==== MATERIAL FOR THIS TASK

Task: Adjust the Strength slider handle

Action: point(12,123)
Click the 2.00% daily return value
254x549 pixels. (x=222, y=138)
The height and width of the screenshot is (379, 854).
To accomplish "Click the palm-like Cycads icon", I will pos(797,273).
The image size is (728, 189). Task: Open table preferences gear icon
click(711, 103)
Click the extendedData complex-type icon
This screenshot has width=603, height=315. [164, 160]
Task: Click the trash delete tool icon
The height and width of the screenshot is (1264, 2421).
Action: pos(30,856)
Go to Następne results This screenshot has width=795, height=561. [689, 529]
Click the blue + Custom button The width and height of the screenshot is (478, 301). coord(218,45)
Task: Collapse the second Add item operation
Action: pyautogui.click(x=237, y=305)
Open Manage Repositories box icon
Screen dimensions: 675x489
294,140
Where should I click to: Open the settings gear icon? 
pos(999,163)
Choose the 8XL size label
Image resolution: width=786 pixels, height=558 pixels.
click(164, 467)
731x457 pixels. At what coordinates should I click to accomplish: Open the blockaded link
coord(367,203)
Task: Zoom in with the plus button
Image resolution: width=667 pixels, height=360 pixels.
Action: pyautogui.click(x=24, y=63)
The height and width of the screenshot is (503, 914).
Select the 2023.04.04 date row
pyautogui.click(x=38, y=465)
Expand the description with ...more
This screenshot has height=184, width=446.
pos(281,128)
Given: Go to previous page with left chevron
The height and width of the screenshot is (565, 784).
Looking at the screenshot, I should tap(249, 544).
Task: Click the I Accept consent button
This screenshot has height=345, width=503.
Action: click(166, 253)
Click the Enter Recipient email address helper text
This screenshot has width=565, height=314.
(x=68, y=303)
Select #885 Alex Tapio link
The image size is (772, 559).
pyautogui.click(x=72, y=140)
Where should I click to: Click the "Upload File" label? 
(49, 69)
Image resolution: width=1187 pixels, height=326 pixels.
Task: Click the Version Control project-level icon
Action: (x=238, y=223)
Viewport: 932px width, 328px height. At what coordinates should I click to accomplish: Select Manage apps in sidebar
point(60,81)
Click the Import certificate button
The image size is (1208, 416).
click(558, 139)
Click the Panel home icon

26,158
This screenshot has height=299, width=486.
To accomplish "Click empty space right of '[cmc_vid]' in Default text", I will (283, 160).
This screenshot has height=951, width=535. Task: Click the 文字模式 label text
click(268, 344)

========

* _PROBLEM_
Your response should consist solely of the lines from the one containing "This screenshot has height=345, width=503." to the end of the entries, both ends included, exactly as they appear.

* _RESPONSE AREA_
This screenshot has height=345, width=503.
Action: click(166, 253)
Click the Enter Recipient email address helper text
This screenshot has width=565, height=314.
(x=68, y=303)
Select #885 Alex Tapio link
The image size is (772, 559).
pyautogui.click(x=72, y=140)
Where should I click to: Click the "Upload File" label? 
(49, 69)
Image resolution: width=1187 pixels, height=326 pixels.
Task: Click the Version Control project-level icon
Action: (x=238, y=223)
Viewport: 932px width, 328px height. At what coordinates should I click to accomplish: Select Manage apps in sidebar
point(60,81)
Click the Import certificate button
The image size is (1208, 416).
click(558, 139)
Click the Panel home icon

26,158
This screenshot has height=299, width=486.
To accomplish "Click empty space right of '[cmc_vid]' in Default text", I will (283, 160).
This screenshot has height=951, width=535. Task: Click the 文字模式 label text
click(268, 344)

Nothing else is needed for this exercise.